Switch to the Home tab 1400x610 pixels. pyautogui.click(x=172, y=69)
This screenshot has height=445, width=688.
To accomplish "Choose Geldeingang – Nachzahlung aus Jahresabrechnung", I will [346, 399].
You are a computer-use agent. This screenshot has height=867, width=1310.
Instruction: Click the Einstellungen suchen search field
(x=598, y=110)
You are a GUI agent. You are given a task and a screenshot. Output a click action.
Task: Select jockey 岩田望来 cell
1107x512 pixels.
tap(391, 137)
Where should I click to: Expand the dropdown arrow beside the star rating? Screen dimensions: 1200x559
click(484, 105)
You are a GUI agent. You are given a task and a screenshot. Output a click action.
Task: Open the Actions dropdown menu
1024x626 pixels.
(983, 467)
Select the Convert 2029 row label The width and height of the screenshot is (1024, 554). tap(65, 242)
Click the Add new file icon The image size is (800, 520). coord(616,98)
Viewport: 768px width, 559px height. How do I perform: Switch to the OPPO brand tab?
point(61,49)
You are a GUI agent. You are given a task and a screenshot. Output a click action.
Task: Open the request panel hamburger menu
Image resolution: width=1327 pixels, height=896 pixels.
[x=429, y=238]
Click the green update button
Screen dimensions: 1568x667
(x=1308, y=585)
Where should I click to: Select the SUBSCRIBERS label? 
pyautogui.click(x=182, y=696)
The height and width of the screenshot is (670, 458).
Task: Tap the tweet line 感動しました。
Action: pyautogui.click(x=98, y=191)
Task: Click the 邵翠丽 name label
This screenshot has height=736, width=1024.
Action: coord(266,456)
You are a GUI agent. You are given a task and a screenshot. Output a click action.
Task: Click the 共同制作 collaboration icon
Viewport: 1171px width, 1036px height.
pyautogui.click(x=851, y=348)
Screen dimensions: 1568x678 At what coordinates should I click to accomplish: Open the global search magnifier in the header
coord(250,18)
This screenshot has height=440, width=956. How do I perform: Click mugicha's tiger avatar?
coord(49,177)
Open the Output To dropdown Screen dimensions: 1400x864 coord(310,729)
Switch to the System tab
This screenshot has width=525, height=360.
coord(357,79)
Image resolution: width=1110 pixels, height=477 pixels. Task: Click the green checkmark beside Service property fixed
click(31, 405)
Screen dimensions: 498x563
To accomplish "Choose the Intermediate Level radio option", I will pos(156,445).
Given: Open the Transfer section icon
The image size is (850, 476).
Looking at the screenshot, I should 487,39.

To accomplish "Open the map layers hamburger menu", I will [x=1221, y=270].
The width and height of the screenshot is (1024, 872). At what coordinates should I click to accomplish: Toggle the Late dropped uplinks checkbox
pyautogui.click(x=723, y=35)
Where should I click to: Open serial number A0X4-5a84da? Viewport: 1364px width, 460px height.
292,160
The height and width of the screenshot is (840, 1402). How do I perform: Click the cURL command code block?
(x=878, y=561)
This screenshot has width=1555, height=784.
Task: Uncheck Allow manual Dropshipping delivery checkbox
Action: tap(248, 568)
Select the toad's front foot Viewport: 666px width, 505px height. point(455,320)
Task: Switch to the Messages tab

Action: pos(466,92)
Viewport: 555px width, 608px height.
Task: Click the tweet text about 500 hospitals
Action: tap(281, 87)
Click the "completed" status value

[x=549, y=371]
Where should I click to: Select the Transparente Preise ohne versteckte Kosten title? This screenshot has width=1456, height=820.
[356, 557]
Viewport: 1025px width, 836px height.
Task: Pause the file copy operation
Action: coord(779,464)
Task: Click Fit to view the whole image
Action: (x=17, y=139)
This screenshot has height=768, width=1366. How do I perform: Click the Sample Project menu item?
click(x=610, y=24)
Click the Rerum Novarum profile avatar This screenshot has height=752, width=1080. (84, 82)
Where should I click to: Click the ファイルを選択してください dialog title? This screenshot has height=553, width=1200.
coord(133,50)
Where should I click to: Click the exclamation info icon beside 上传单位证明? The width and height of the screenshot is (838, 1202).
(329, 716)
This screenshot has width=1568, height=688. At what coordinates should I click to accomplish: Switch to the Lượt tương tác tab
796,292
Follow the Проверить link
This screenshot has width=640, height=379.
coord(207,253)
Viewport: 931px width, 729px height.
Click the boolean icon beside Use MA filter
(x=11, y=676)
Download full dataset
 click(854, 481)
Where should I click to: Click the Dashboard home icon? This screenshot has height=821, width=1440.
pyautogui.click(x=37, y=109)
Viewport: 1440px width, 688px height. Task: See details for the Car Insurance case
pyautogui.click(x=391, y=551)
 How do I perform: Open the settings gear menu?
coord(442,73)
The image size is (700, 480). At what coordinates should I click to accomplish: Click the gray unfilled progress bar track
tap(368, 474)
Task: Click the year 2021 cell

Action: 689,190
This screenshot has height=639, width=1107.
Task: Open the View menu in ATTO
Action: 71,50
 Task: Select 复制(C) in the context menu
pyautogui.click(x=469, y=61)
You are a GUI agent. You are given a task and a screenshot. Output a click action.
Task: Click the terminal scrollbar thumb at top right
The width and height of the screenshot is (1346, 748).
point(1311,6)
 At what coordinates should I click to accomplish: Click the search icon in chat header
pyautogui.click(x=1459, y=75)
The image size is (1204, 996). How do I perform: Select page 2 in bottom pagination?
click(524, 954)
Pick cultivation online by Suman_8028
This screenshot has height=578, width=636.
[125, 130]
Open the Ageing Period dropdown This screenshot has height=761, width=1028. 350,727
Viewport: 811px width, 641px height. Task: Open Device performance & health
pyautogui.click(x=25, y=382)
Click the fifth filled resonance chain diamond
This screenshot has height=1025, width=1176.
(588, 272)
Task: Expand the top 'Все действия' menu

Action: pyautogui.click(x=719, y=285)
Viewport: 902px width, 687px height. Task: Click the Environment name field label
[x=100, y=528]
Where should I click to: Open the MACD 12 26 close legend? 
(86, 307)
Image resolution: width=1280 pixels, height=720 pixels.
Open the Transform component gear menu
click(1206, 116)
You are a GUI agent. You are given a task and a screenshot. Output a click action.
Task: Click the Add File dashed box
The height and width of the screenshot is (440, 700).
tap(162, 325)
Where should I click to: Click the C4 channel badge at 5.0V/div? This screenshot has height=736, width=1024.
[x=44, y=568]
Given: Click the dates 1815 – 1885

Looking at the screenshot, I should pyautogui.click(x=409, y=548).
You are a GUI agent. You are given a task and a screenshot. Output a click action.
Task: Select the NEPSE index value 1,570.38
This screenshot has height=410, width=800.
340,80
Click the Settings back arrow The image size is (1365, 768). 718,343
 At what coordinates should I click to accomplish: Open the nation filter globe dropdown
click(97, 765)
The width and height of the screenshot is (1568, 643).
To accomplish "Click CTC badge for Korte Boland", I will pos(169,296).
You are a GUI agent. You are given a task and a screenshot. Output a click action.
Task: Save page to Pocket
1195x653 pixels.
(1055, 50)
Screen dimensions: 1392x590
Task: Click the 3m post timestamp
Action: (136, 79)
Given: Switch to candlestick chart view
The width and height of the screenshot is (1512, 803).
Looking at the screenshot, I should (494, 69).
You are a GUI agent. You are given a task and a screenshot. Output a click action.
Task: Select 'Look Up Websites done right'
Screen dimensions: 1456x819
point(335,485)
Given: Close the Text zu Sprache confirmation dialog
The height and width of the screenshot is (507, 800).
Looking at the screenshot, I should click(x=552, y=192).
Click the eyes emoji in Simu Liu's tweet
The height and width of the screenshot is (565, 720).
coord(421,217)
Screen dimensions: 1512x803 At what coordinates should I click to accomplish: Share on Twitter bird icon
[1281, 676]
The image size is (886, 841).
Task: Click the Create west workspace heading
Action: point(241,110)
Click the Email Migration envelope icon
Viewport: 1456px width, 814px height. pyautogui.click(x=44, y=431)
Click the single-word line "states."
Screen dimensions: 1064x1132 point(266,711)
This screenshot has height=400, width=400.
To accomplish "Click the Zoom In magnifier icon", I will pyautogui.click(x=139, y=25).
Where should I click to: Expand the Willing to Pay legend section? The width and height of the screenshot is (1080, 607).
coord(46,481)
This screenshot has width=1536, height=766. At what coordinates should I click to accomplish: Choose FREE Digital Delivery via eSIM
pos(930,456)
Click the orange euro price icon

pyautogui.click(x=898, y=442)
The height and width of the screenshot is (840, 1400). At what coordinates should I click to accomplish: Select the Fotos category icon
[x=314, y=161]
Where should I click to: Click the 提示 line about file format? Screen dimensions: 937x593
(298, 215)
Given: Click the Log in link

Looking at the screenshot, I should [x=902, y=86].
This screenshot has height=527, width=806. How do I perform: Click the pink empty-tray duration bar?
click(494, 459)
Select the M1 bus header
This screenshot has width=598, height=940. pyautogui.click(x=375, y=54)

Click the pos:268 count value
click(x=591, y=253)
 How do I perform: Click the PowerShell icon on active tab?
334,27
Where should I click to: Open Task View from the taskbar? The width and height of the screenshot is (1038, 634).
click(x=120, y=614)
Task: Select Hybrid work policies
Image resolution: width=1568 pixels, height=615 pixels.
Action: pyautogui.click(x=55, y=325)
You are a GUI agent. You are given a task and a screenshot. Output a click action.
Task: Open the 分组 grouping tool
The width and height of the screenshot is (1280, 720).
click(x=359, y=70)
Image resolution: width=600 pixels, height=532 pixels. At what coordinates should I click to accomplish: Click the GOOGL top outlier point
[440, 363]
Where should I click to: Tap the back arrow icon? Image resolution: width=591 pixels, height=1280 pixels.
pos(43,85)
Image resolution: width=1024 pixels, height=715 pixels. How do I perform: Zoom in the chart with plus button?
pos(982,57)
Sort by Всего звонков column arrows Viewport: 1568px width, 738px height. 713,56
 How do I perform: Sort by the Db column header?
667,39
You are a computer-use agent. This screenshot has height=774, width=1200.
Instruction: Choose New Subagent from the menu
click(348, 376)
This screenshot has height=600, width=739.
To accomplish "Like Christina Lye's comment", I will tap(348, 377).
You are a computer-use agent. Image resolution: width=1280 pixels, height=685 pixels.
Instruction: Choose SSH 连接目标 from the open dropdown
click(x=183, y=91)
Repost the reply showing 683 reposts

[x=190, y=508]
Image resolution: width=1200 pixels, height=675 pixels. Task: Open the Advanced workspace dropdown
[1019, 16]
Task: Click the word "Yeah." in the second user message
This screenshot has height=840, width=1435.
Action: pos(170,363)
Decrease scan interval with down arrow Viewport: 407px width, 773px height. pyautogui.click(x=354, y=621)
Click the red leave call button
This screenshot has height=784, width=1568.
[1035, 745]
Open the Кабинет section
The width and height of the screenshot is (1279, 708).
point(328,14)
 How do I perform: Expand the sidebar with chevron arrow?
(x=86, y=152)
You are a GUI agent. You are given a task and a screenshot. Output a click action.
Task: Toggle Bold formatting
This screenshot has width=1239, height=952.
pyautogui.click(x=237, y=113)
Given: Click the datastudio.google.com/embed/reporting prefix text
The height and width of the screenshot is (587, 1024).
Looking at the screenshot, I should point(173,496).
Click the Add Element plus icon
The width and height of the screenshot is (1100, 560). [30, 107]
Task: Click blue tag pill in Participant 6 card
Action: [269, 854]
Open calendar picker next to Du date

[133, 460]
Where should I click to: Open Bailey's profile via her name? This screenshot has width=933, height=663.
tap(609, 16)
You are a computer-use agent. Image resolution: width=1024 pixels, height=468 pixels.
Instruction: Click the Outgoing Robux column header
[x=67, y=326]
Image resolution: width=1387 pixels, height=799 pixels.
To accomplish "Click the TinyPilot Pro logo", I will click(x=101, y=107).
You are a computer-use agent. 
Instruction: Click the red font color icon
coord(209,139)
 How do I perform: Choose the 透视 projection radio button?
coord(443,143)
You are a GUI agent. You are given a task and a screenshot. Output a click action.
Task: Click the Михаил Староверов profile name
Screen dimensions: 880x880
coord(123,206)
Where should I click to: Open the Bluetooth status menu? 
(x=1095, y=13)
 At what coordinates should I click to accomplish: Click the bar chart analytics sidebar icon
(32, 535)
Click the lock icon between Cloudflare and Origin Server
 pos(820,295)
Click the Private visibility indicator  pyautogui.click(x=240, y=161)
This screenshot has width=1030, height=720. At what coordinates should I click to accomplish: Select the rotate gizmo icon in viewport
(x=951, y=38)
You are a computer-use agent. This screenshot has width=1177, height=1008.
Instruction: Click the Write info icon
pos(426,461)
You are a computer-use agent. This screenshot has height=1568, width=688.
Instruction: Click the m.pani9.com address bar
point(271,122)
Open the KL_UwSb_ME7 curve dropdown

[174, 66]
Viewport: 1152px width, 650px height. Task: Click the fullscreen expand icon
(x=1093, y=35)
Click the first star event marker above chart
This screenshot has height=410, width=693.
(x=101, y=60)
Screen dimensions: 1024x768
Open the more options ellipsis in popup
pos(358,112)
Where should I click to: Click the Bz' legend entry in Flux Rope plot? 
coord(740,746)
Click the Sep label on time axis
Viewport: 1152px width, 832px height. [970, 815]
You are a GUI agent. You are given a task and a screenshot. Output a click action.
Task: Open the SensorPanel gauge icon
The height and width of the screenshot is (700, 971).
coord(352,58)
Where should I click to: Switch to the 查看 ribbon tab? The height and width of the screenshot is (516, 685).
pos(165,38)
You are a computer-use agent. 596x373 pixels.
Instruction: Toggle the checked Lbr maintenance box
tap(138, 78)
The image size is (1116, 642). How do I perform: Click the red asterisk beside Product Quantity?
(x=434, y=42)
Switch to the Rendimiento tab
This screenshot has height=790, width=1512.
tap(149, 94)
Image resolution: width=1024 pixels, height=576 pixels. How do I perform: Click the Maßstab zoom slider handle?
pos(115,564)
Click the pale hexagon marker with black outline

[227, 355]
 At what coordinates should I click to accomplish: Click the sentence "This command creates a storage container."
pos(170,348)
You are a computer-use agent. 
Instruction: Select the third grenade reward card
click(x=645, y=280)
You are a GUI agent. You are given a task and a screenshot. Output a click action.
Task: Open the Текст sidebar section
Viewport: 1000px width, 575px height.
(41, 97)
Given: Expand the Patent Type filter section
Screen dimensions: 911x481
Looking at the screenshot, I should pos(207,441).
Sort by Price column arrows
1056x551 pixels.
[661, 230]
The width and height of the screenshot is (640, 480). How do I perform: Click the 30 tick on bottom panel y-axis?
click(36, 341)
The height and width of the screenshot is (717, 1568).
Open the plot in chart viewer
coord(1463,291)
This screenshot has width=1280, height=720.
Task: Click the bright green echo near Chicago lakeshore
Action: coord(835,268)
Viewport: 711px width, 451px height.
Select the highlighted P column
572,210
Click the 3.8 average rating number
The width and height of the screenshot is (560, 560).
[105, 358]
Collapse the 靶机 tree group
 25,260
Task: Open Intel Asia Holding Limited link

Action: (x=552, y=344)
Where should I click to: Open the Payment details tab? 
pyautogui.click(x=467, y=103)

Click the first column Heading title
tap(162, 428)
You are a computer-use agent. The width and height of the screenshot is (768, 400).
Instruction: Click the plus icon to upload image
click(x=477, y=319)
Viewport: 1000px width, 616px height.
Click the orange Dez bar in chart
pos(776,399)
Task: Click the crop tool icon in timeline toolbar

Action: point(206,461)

****************

Exercise: Starting at the line that contains "Screen dimensions: 911x481" and ending at the last line of the data, repeat each line exactly; include nothing else.

Reply to the exercise:
Screen dimensions: 911x481
Looking at the screenshot, I should pos(207,441).
Sort by Price column arrows
1056x551 pixels.
[661, 230]
The width and height of the screenshot is (640, 480). How do I perform: Click the 30 tick on bottom panel y-axis?
click(36, 341)
The height and width of the screenshot is (717, 1568).
Open the plot in chart viewer
coord(1463,291)
This screenshot has width=1280, height=720.
Task: Click the bright green echo near Chicago lakeshore
Action: coord(835,268)
Viewport: 711px width, 451px height.
Select the highlighted P column
572,210
Click the 3.8 average rating number
The width and height of the screenshot is (560, 560).
[105, 358]
Collapse the 靶机 tree group
 25,260
Task: Open Intel Asia Holding Limited link

Action: (x=552, y=344)
Where should I click to: Open the Payment details tab? 
pyautogui.click(x=467, y=103)

Click the first column Heading title
tap(162, 428)
You are a computer-use agent. The width and height of the screenshot is (768, 400).
Instruction: Click the plus icon to upload image
click(x=477, y=319)
Viewport: 1000px width, 616px height.
Click the orange Dez bar in chart
pos(776,399)
Task: Click the crop tool icon in timeline toolbar

Action: point(206,461)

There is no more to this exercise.